You may not have heard of him, but a Christian man of letters, one of our greatest, just passed away. A native of Georgia and educated at its University,  Marion Montgomery was a prolific writer. His works include three novels, short stories, poetry, literary and cultural criticism, a trilogy on Flannery O’Connor, Nathaniel Hawthorne, and Edgar Allan Poe, and a number of books that applied the Thomistic tradition to contemporary culture and the great works of American literature.

Montgomery’s earliest works bear the stamp of the “Fugitive-Agrarian Movement,” whose central figures, such as Donald Davidson, Robert Penn Warren, John Crowe Ransom, and Andrew Lytle became major figures in the literary world of the 40s and 50s. Marion Montgomery was a product of this movement’s second generation. But, when his fiction and poetry never received the attention it deserved — and still deserves — he turned his attention to the critical and interpretive works that earned him a national reputation and small but devoted group of admirers.

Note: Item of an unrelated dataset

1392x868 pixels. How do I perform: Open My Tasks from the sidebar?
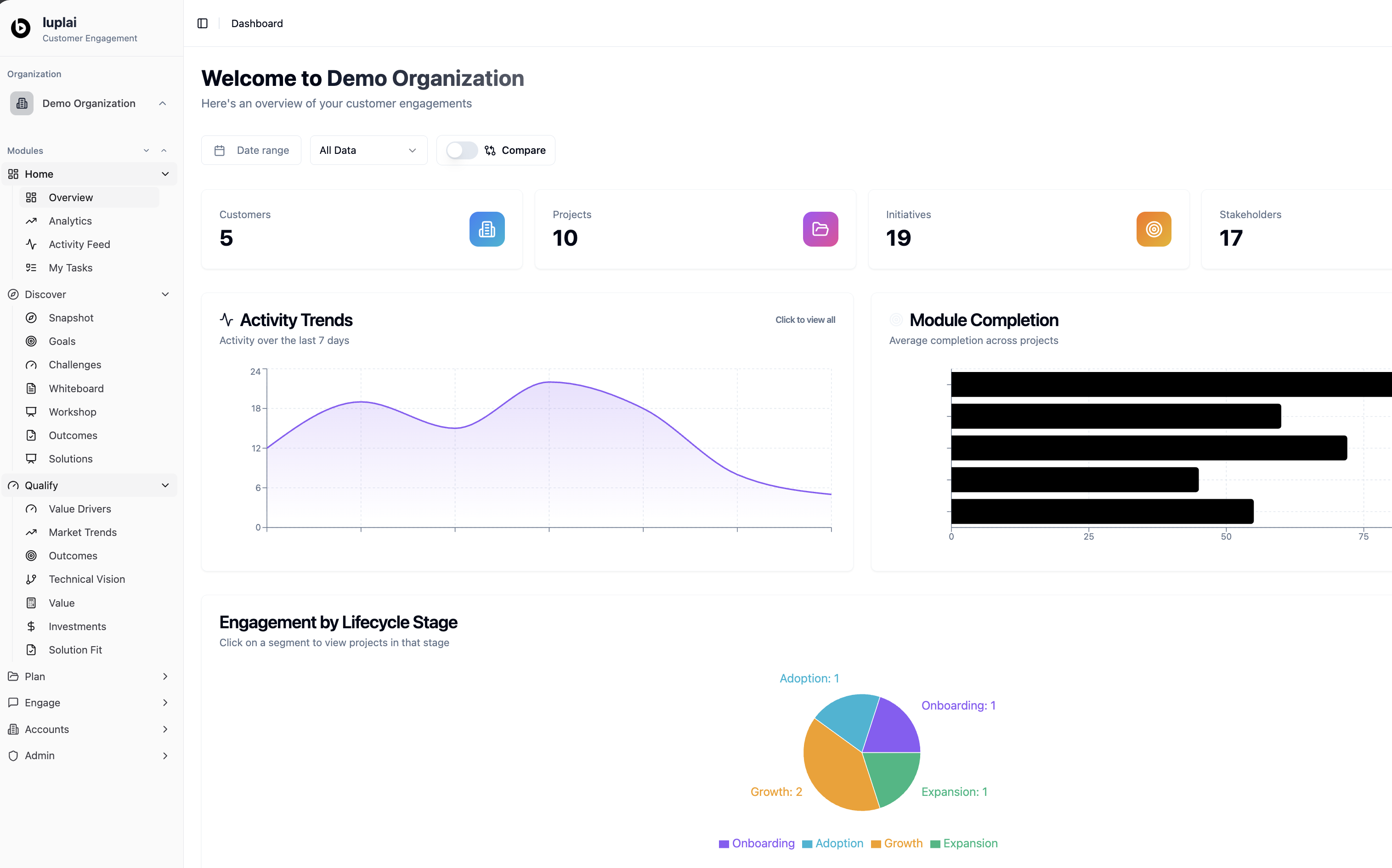[71, 267]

I was privileged to visit Marion and his wife Dot many times at their home in Crawford, GA before I moved to the East coast. We had a reunion of sorts when I devoted four of my “Church and Culture Today” shows on EWTN to interviewing Marion, and I hosted him several times as a speaker at meetings of the American Maritain Association.

I recall that late scholar Ralph McInerny from Notre Dame had great regard for Montgomery’s work, as did so many others who sought to bring the Thomistic tradition into contact with literature and culture. Montgomery may have been called a “Hillbilly Thomist” but his learning was broad and deep — it cut to the core of Western civilization, its metaphysical ailments and spiritual confusions.

If you’ve not discovered his books you have quite a treat, no, a treasure, waiting for you. I was privileged to know him and learn from him. One of the best places to start reading Montgomery is his “Possum and Other Receipts for the Recovery of “Southern’ Being.”

Requiescat in Pace, Marion Montgomery, 1925-2011.